━━━━━ PAGE EXCERPT
# The Most Beautiful Violin *56k warning*



## LittleMan (Nov 28, 2006)

or maybe I'm biased since it's mine...  either way, tell me what you think. 








































































Hope you like them!


----------



## Corry (Nov 28, 2006)

Very nice, Chris! Is this a new refurb, or is it one that you've had?


----------



## Big Mike (Nov 28, 2006)

I like the first and last...the rest are a little short on DOF for me.


----------



## LittleMan (Nov 28, 2006)

core_17 said:
			
		

> Very nice, Chris! Is this a new refurb, or is it one that you've had?


This is the one I've had for a while now, but when you saw it, it didn't have the finish it has on it now.



			
				Big Mike said:
			
		

> I like the first and last...the rest are a little short on DOF for me.


I was shooting for super low DoF, so I got what I wanted.
I preffer the super low DoF for macro product photography like this.
That's just what I like, haha

but yeah, in a few of those it's a bit much. (if there is such a thing!  )


----------



## spako (Nov 28, 2006)

great shots! You really have a beatuy there!


----------



## BoblyBill (Nov 28, 2006)

*


			
				LittleMan said:
			
		


			The Most Beautiful Violin
		
Click to expand...


*I agree. I love the grain in the wood, the satin finish or the lack of one which ever. How old is this Violin?


----------



## LittleMan (Nov 28, 2006)

I re-took that first photo...
The shadow on the lower bout was bugging me and the white balance was off a little.

Here's the new one.


----------



## LittleMan (Nov 28, 2006)

BoblyBill said:
			
		

> I agree. I love the grain in the wood, the satin finish or the lack of one which ever. How old is this Violin?
━━━━━━━━━━
• EXERCISE SET
(a) Put this sentence from the violin photo thread into Spanish: "The shadow on the lower bout was bugging me and the white balance was off a little."
(b) Carry the violin photo thread forward from the last post shown.
━━━━━ RECORD EXTRACTS
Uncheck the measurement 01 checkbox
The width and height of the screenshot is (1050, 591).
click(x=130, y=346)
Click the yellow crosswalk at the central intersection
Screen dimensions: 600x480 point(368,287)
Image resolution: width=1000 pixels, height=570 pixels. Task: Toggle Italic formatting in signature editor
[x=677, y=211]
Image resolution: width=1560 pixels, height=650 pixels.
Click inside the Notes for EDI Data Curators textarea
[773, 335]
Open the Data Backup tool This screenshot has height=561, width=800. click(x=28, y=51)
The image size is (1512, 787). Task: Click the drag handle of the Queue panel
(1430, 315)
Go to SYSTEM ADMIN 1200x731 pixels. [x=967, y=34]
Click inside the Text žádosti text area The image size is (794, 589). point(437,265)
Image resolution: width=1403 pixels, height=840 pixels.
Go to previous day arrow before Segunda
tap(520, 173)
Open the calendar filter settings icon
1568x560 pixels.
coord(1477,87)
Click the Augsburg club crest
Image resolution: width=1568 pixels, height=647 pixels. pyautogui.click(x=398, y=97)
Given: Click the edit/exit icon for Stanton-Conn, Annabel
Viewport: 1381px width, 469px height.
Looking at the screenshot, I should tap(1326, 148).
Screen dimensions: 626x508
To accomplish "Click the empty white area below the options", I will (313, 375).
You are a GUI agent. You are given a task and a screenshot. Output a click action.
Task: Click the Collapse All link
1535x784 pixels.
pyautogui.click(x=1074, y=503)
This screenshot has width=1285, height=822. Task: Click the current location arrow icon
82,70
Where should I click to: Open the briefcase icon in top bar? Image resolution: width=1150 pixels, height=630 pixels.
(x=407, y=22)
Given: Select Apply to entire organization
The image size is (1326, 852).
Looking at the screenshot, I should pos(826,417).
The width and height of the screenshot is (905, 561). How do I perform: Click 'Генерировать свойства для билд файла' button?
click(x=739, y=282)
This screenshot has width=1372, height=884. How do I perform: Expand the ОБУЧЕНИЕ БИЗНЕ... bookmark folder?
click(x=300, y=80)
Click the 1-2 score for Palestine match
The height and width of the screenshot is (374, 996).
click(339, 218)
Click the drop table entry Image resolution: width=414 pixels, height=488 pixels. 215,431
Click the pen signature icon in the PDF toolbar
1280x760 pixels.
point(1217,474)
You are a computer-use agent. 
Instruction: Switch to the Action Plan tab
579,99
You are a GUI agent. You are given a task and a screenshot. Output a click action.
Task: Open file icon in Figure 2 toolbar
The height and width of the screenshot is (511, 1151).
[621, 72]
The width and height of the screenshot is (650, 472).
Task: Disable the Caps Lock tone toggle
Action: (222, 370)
━━━━━━━━━━
• OUTPUTS FOR THE TASKS
(a) La sombra en la parte inferior de la caja me molestaba y el balance de blancos estaba un poco desajustado.

(b)
It's over 100 years old, no one knows the exact date.

Also, yes.  That is a Satin Finish.
Violins can't have 'no' finish... the wood would rot.


----------



## Mohain (Nov 28, 2006)

Great study. Would like to have seen a shot of the whole thing too.


----------



## Nurd (Nov 28, 2006)

I'm going to marry these pictures.


----------



## russrom (Nov 28, 2006)

Nurd you need top get out more!


----------



## LittleMan (Nov 29, 2006)

Thanks y'all!

and Nurd... yeah... you need to get out more.


----------



## bryanwhite (Nov 29, 2006)

You'll have to forgive me:  I love violin music.  Looking at those shots, I would rather hear it, maybe because they ARE such great shots.  They show the age so very well, it just looks like it would sound beautiful... haunting, even.  Now I need to go to my mother-in-law's house and listen to her play 

EDIT:  I don't think I expressed it well enough, those are beautiful.  Especially 4, 11 and 13.


----------



## LittleMan (Nov 29, 2006)

Thanks bryanwhite!
I love listening/playing violin too... it's a beautiful instrument.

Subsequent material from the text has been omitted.